Stored data entries
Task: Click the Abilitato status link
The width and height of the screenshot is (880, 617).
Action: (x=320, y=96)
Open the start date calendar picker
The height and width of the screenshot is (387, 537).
* * *
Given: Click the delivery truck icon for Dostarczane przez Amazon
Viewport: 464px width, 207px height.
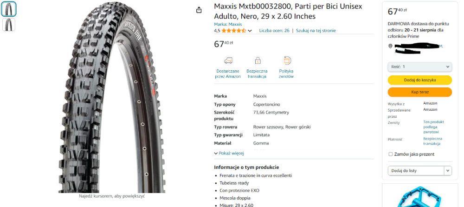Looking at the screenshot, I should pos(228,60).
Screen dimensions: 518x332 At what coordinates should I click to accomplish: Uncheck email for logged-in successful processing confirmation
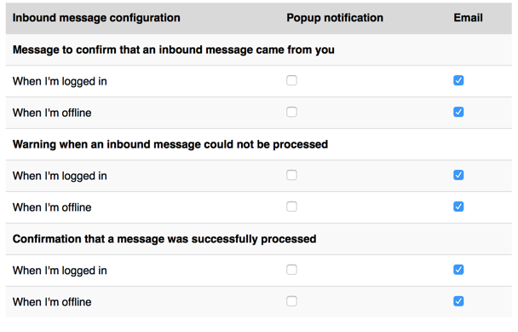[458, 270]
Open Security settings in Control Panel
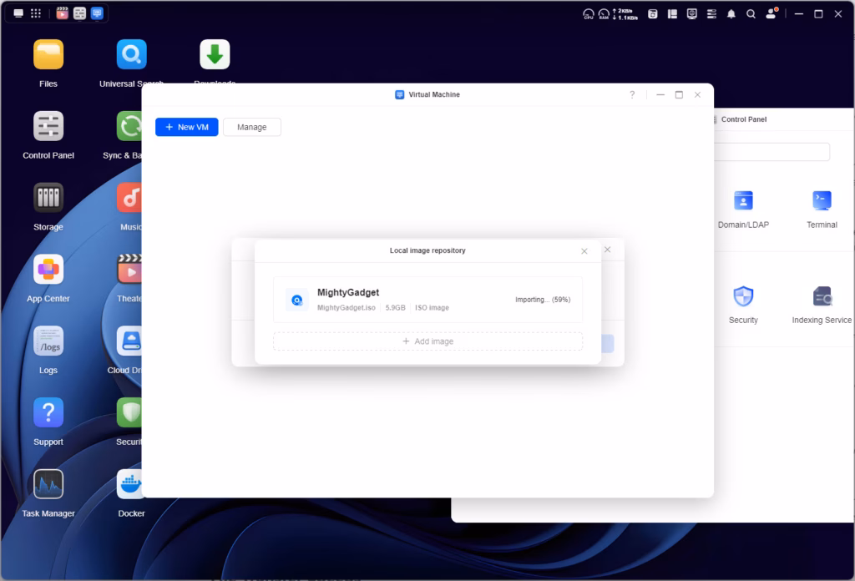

_Problem to work on_. In the entries above, one line contains "Task: Click the Abilitato status link" and another contains "The height and". Reproduce exactly those two lines and the lines between them, nothing else.

_Task output_.
Task: Click the Abilitato status link
The width and height of the screenshot is (880, 617).
Action: (x=320, y=96)
Open the start date calendar picker
The height and width of the screenshot is (387, 537).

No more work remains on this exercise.